Calorie Calculator
Use this calorie calculator to estimate your daily maintenance calories, then see practical targets for fat loss or lean weight gain. The result is a starting estimate, not a fixed rule.
Estimate based on the Mifflin-St Jeor equation. Track real weight trend for 2-3 weeks and adjust.
How it's calculated
Maintenance calories = BMR × activity multiplier
This calculator estimates BMR with the Mifflin-St Jeor equation, then multiplies it by your activity level. A modest deficit supports fat loss; a small surplus supports muscle gain when paired with strength training.
What your result means
| Category | Range | What it means |
|---|---|---|
| Fat loss | Maintenance - 500 | A common starting deficit for slow, sustainable weight loss. |
| Maintenance | Estimated TDEE | The calories likely needed to keep body weight roughly stable. |
| Lean gain | Maintenance + 300 | A conservative surplus for gaining muscle while limiting fat gain. |
How calorie needs are estimated
Calorie calculators start with basal metabolism, then add activity. The estimate is useful, but your real maintenance level depends on steps, workouts, sleep, hormones, stress, and how accurately intake is tracked.
How to use the result
Pick one target and track the trend for two to three weeks. If weight is not moving as expected, adjust by 100–200 calories rather than making a dramatic jump.
Calories and daily habits
The easiest calorie target is the one supported by your routine: protein at meals, enough water, daily movement, and fewer autopilot snacks or late-night scrolling sessions.

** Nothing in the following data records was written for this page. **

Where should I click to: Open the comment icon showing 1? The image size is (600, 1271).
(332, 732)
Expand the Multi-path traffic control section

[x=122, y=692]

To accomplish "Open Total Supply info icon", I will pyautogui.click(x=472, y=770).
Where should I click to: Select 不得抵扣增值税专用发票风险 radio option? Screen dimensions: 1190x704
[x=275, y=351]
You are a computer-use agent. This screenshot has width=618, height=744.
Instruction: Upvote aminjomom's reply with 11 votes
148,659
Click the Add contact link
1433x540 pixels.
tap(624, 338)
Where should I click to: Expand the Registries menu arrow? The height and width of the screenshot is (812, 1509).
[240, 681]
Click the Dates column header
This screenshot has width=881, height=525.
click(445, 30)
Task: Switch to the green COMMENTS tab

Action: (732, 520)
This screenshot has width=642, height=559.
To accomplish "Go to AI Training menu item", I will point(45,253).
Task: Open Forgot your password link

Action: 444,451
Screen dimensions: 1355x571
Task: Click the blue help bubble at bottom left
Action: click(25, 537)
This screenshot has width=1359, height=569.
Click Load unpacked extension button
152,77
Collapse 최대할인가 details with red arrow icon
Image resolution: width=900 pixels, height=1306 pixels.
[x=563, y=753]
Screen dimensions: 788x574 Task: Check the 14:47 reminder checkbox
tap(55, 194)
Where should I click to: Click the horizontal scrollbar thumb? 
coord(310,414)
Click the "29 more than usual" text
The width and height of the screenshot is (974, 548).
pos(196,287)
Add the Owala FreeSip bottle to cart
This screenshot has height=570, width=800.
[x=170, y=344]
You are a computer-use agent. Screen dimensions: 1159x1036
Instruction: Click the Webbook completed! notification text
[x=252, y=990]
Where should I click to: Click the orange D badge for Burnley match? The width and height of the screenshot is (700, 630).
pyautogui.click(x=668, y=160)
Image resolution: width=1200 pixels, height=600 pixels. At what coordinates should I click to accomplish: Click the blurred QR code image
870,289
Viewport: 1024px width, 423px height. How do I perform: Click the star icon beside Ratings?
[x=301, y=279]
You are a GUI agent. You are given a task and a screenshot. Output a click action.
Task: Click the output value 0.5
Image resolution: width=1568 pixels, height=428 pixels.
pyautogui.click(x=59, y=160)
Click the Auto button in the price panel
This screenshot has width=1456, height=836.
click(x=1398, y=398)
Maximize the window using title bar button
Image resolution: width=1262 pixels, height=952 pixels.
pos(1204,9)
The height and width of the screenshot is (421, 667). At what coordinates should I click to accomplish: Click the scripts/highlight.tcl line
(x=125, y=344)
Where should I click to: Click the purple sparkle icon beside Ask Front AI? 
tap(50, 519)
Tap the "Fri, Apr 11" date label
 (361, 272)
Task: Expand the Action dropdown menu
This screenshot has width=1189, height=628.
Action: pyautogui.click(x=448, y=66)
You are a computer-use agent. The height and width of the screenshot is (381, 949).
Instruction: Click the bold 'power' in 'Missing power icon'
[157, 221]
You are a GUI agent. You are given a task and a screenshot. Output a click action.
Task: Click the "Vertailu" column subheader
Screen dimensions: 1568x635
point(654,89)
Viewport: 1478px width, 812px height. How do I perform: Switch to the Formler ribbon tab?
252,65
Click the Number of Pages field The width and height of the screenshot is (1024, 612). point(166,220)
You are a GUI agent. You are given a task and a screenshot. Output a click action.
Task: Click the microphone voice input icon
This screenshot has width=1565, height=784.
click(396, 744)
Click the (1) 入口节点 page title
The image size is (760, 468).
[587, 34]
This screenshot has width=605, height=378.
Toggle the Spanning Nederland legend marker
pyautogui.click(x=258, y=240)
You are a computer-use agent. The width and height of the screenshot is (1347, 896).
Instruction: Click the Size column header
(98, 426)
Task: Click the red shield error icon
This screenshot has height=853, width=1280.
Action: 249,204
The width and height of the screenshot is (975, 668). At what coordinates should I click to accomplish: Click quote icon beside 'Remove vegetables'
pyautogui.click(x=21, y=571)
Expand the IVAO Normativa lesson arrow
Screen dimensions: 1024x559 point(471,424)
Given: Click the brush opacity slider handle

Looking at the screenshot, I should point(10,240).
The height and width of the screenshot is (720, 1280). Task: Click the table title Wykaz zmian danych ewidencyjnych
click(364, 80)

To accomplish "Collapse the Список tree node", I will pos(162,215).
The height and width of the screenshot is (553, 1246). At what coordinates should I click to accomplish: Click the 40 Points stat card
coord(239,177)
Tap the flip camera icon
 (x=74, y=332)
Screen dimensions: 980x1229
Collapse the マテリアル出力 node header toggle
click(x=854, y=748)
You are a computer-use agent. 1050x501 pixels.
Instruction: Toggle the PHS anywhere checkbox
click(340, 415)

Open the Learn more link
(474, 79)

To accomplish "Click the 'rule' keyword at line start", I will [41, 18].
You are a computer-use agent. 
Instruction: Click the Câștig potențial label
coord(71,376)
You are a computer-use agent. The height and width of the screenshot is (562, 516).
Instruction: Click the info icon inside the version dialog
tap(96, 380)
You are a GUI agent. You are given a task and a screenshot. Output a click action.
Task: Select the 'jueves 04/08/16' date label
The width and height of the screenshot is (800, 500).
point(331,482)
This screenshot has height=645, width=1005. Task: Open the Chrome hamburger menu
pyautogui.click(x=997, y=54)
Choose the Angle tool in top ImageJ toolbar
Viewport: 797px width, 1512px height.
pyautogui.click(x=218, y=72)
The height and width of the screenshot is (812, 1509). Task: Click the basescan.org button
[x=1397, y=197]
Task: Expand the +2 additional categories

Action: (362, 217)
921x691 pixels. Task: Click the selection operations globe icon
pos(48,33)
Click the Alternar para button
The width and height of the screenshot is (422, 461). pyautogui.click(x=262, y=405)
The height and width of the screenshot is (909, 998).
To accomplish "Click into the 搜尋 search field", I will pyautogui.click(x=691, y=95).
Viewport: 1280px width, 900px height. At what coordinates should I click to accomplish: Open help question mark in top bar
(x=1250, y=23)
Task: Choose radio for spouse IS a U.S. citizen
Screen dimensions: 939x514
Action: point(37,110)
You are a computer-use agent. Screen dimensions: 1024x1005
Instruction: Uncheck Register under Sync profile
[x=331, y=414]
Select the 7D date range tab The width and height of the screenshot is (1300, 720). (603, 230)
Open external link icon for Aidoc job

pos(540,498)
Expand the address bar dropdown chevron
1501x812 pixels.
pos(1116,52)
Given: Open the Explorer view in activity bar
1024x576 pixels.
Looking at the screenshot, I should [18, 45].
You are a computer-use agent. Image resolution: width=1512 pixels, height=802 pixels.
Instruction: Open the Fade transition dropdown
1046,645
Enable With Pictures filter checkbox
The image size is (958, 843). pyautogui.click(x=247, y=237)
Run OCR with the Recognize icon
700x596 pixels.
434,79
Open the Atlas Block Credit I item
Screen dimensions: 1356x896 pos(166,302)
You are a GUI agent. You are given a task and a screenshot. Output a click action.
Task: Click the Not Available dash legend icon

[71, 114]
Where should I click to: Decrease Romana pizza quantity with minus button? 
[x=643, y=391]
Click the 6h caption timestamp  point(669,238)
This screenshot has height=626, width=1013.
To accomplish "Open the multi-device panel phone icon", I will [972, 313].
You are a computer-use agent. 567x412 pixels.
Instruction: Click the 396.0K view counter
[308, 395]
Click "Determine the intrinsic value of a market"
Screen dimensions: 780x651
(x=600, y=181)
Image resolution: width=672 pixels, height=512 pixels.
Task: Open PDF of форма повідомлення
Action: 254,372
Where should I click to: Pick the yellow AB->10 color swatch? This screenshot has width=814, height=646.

Frequently asked questions
How many calories should I eat a day?
It depends on your age, sex, height, weight, and activity level. This calculator estimates maintenance calories first, then gives fat-loss and lean-gain targets around that number.
What is a safe calorie deficit?
A deficit of about 300–500 calories per day is a common starting point for sustainable fat loss. Larger deficits can work short term but are harder to maintain and may cost muscle.
Why is my calorie estimate wrong?
All equations are estimates. Real calorie needs shift with daily steps, exercise, sleep, stress, and tracking accuracy. Use the result as a starting point and adjust from your weight trend.
Should I eat back exercise calories?
Usually only partially. Wearables often overestimate exercise calories, so eating every calorie back can erase the intended deficit.